Some observers don’t see this as a problem. NASA is overly bureaucratic, stuck in its ways, and has no monopoly on wisdom. Just ask the families of the 17 astronauts who have died during flights or on the ground. Critics believe the space agency needs to be willing to take greater risks in order to advance the nation’s expansion into space.

But, safety experts fear that serious problems with the vehicles could be overlooked. NASA has enormous experience in human spaceflight; only Russia can claim more. It is true the American space agency has suffered fatal accidents. But, 164 missions were launched into space with their crews returning safely to Earth.

The disdain for NASA, its strict safety rules and government in general can be seen in the regulations covering commercial suborbital spaceflight that Congress passed in 2004 during the heady days that followed the successful flights of SpaceShipOne.

Oversight was kept with a FAA that had little experience with human spaceflight. The agency’s authority was strictly limited. The nascent commercial spaceflight industry was given a “learning period” during which it could fly passengers and experiment with different designs and processes without burdensome government safety regulations.

Today, there are no mandatory safety regulations to protect passengers and crews on New Shepard and SpaceShipTwo launches. The FAA has no legal mandate to prevent people from dying on these flights. Its main statutory responsibility is to protect people and property on the ground when launches go awry.

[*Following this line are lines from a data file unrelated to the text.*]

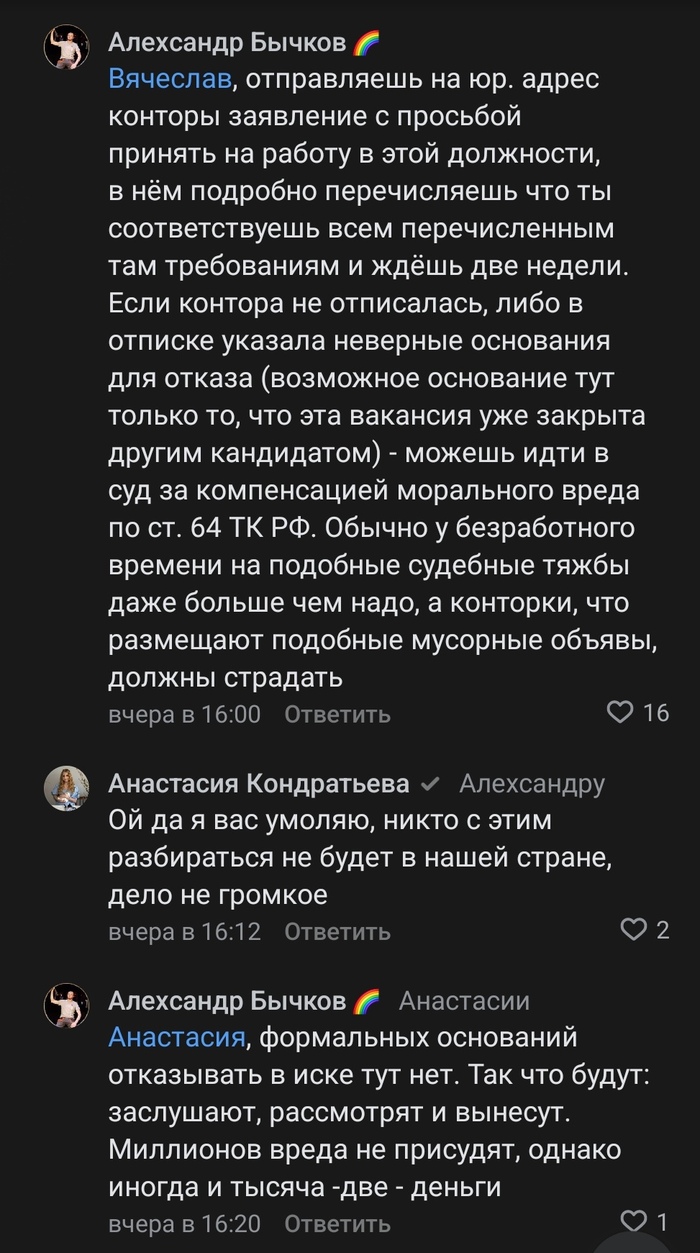This screenshot has height=1253, width=700.
Task: Reply to the comment posted at 16:20
Action: tap(337, 1223)
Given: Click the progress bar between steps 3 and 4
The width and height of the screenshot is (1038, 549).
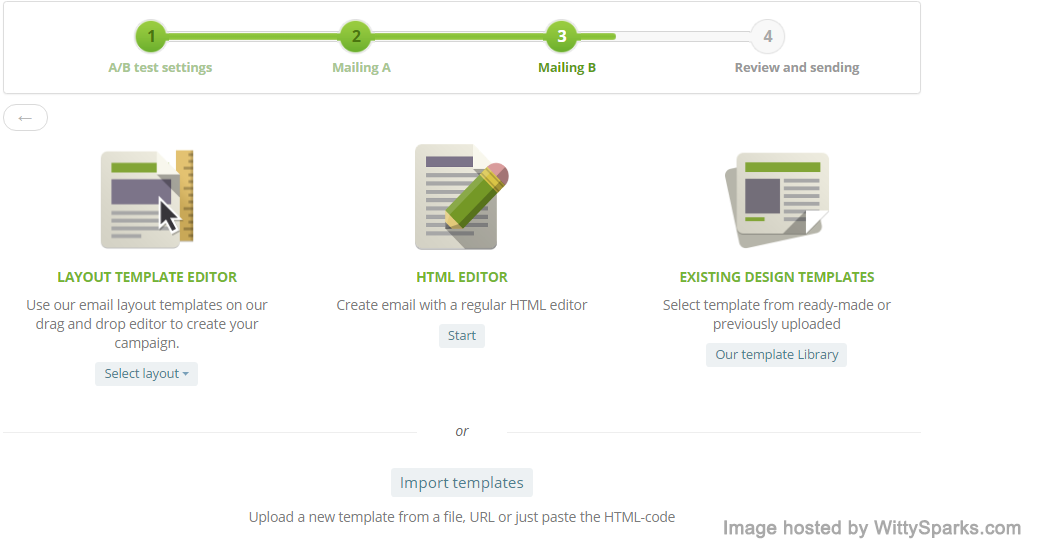Looking at the screenshot, I should coord(665,37).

This situation will not change until there is an accident or close call serious enough that the FAA can justifying beginning to write regulations. The loss of VSS Enterprise with the death of co-pilot Mike Alsbury in 2014 did not trigger the end of the learning period.

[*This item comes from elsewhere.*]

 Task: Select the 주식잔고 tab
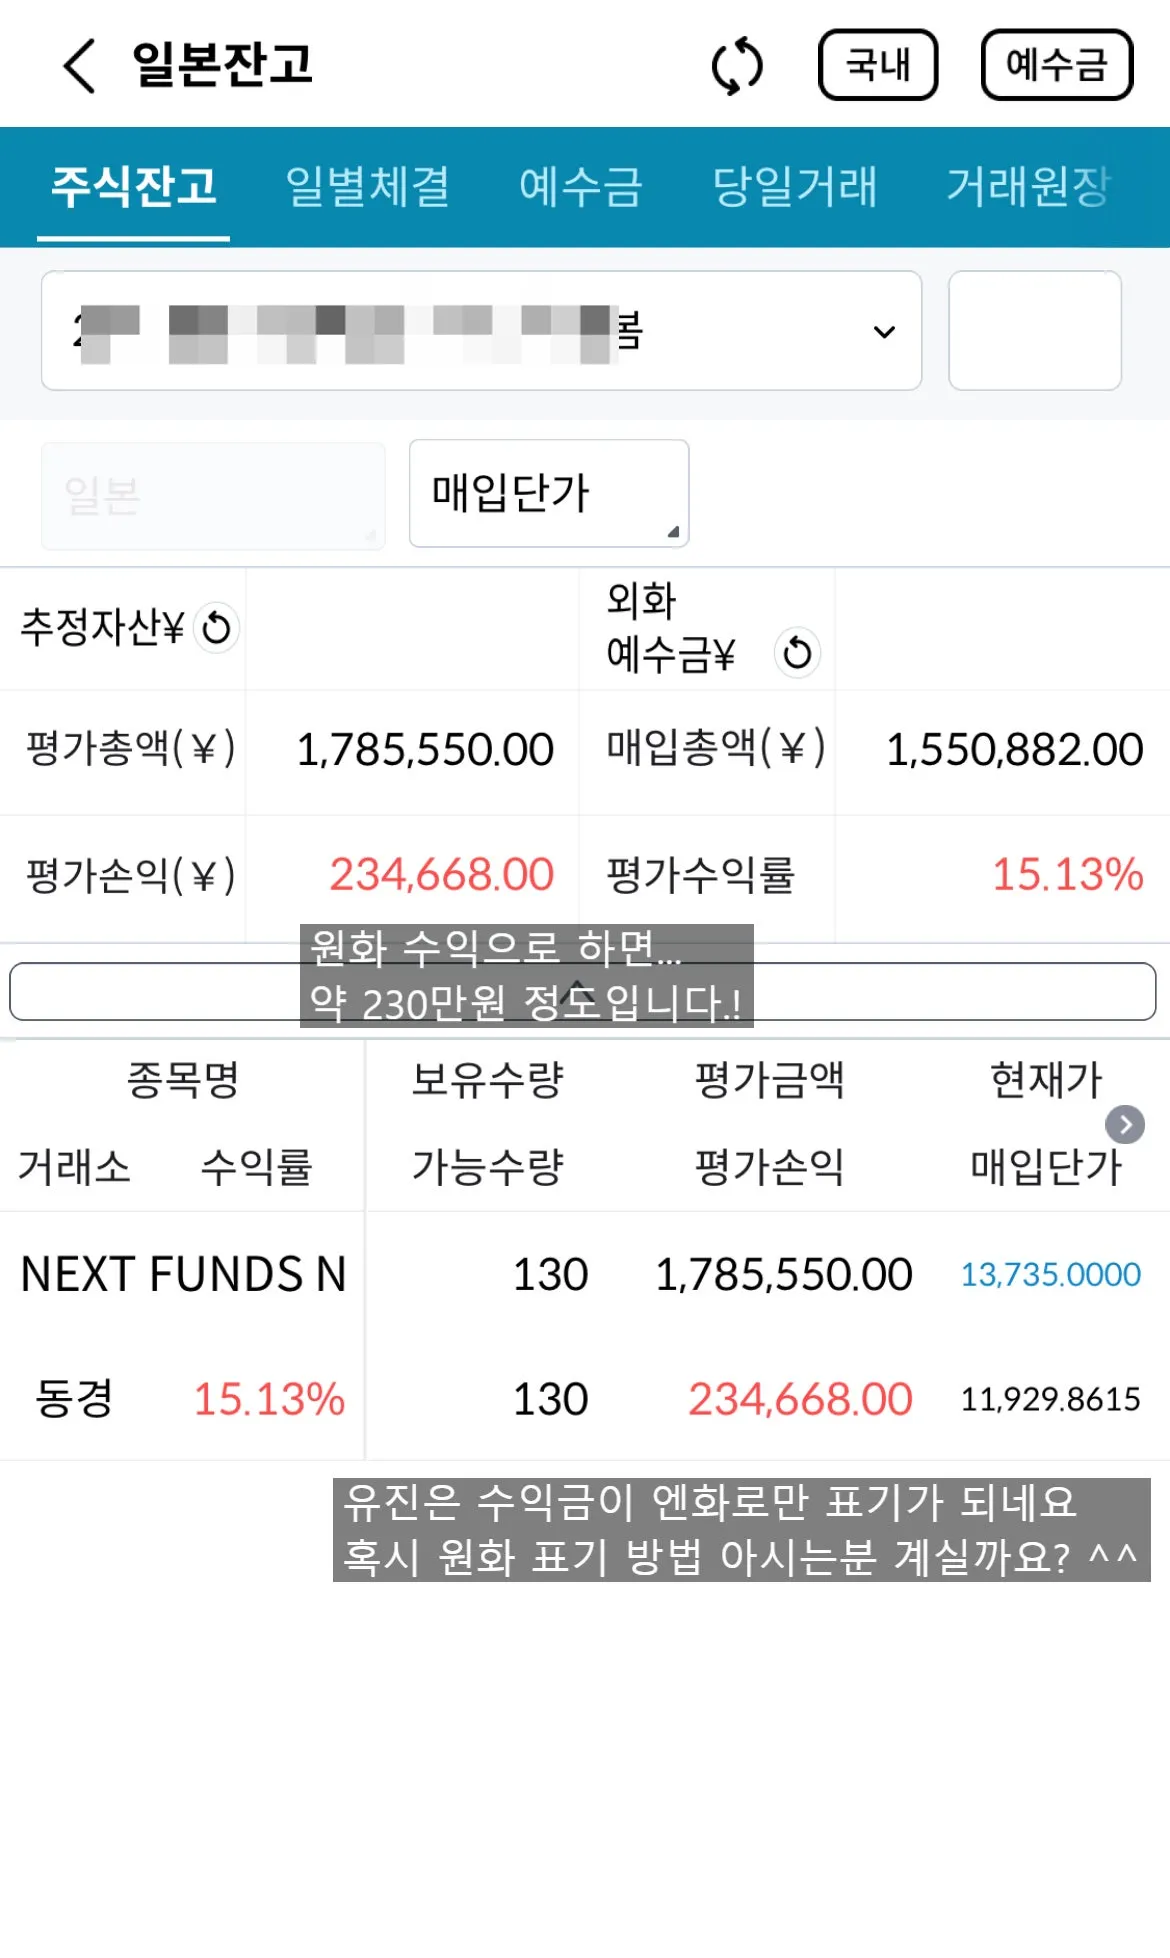coord(134,186)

Anyone who climbs aboard one of these vehicles is flying at his or her own risk. They must sign a liability waiver that limits their right to sue except in cases of gross negligence or intentional harm.

Watching From the Ground

The return of orbital human spaceflight to U.S. soil will bring levels of excitement and anxiety that have been largely missing from American launches since the space shuttle retired in 2011.

Durng that period, I’ve seen SpaceShipTwo powered flights over the Mojave and satellite launches from Vandenberg and NASA’s Kennedy Space Center. The difference is like night and day.

Watching SpaceShipTwo drop from its mother ship and light its engine is exciting but nerve wrecking. There are people up there whose lives are at stake flying an experimental system. And I have seen what happens when one of those flights goes awry.

A satellite mission is a machine launching a machine. Both can be easily replaced. Human beings, however, are unique. Once they’re gone, they’re gone. For the people they leave behind, the excruciating pain of their loss can last a lifetime.

As the Year of the Four Spaceships unfolds, we must temper our excitement and hopes with caution. We can pray for the best, but must be prepared for any outcome.